Meanwhile, Balnéaires evokes the seven families who founded the coastal city of Grand-Bassam in the 13th century, photographing their descendants in surreal portraits symbolizing the various attributes of each clan with extravagant props and lush landscapes. United in Bassam, at the Meridian Arts Centre in North York, includes, for example, a figure standing under palm trees in a yellow robe wearing a woven helmet that transforms him into a parrot, a reference to the Adahonlin family’s role as teachers while palm nuts symbolize their work as farmers. In other images, figures are surrounded by corn stalks, wrapped in gold robes or use bowls fashioned from the calabash gourd as hats, as Balnéaires commissions local artists in the Ivory Coast to craft a mysterious new iconography.

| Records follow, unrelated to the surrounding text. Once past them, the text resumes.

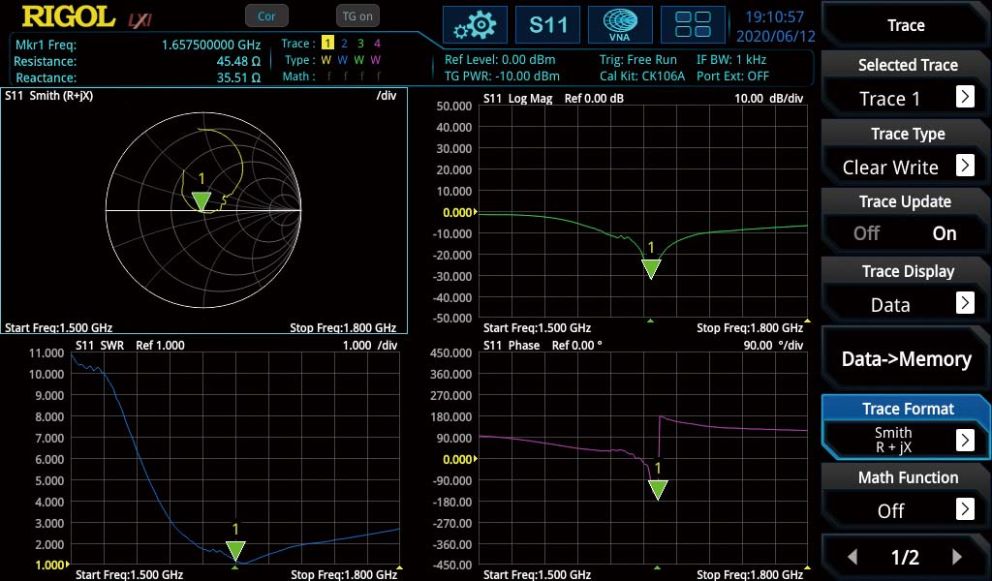Select the VNA mode globe icon
This screenshot has height=581, width=992.
tap(621, 25)
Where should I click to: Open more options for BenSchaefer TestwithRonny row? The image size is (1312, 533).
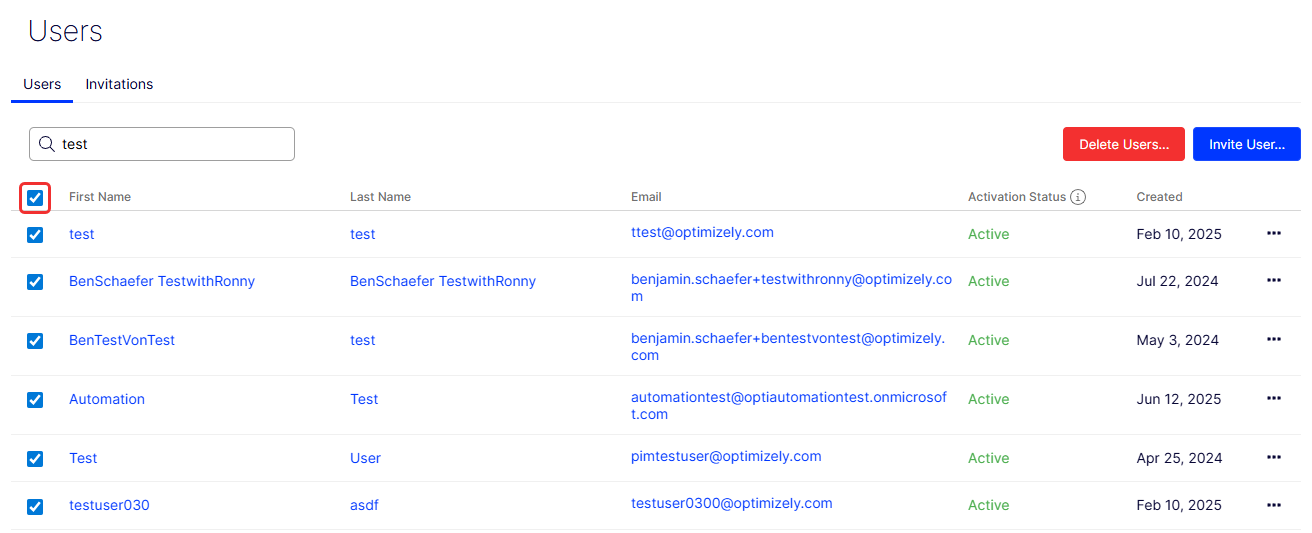pos(1273,280)
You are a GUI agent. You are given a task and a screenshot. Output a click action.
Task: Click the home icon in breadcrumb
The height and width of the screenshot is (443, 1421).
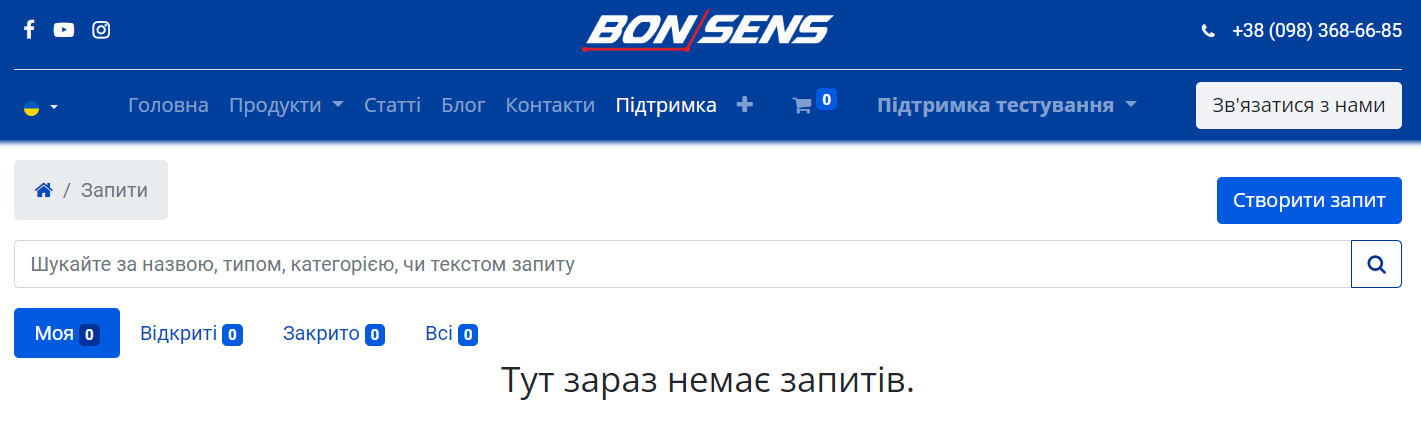[x=43, y=190]
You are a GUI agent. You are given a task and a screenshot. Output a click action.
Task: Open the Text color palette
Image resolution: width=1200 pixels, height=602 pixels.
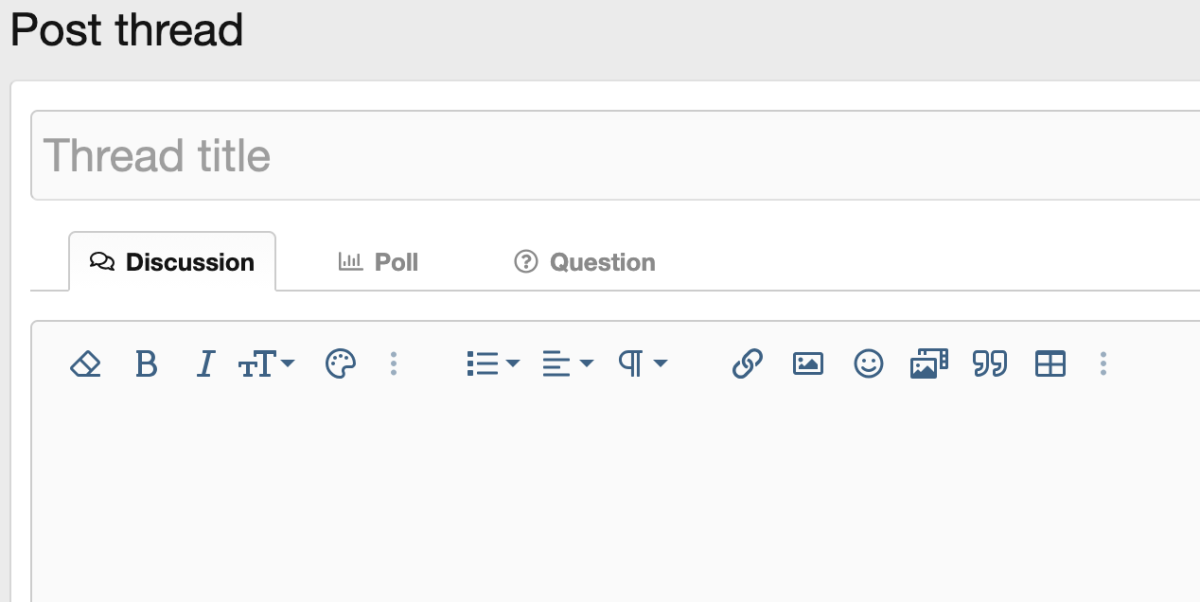pyautogui.click(x=341, y=364)
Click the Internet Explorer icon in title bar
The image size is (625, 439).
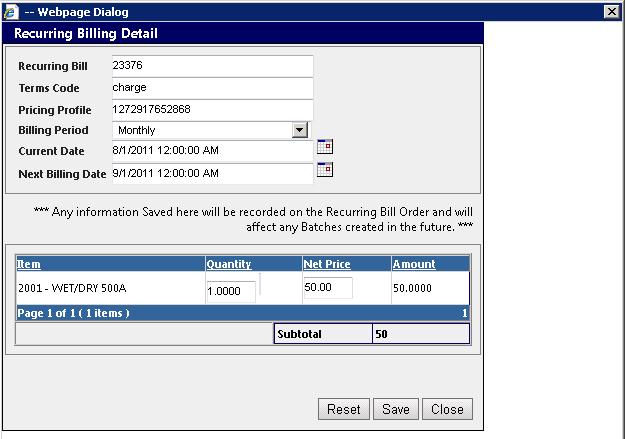click(x=11, y=10)
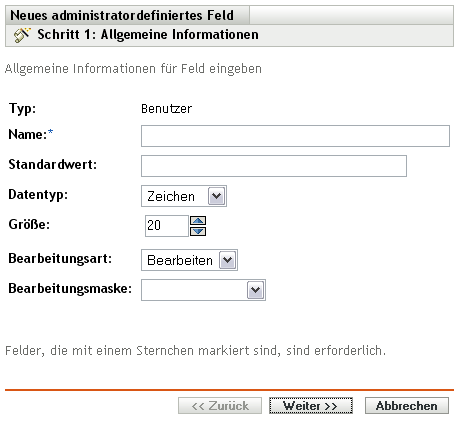Click the Schritt 1: Allgemeine Informationen heading
This screenshot has width=466, height=426.
point(148,35)
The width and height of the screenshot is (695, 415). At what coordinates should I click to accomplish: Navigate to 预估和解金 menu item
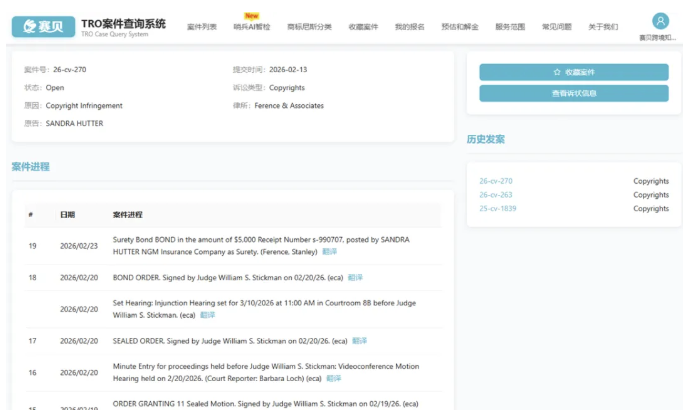(459, 27)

This startling work is also mounted on billboards at College and Delaware streets while Menlibayeva’s photography is on view both indoors at the Aga Khan Museum and outdoors in the surrounding park.

The work of Vancouver artist Ho Tam falls somewhere between these documentary and artistic impulses: His Manifesto of Hair is a series devoted to the hair salons and barbershops of Manhattan’s Chinatown, which he observed while living in New York in the 1990s and early 2000s. There are more than 100 such businesses in the space of a few blocks, outnumbered only by Chinese restaurants. On show at Paul Petro Contemporary Art, these addictive images use saturated colours and carefully observed street life to speak about identity – maybe joyous, maybe enforced – in a subculture marked by fierce ethnic pride and cutthroat entrepreneurialism.

Contact continues in the GTA through May.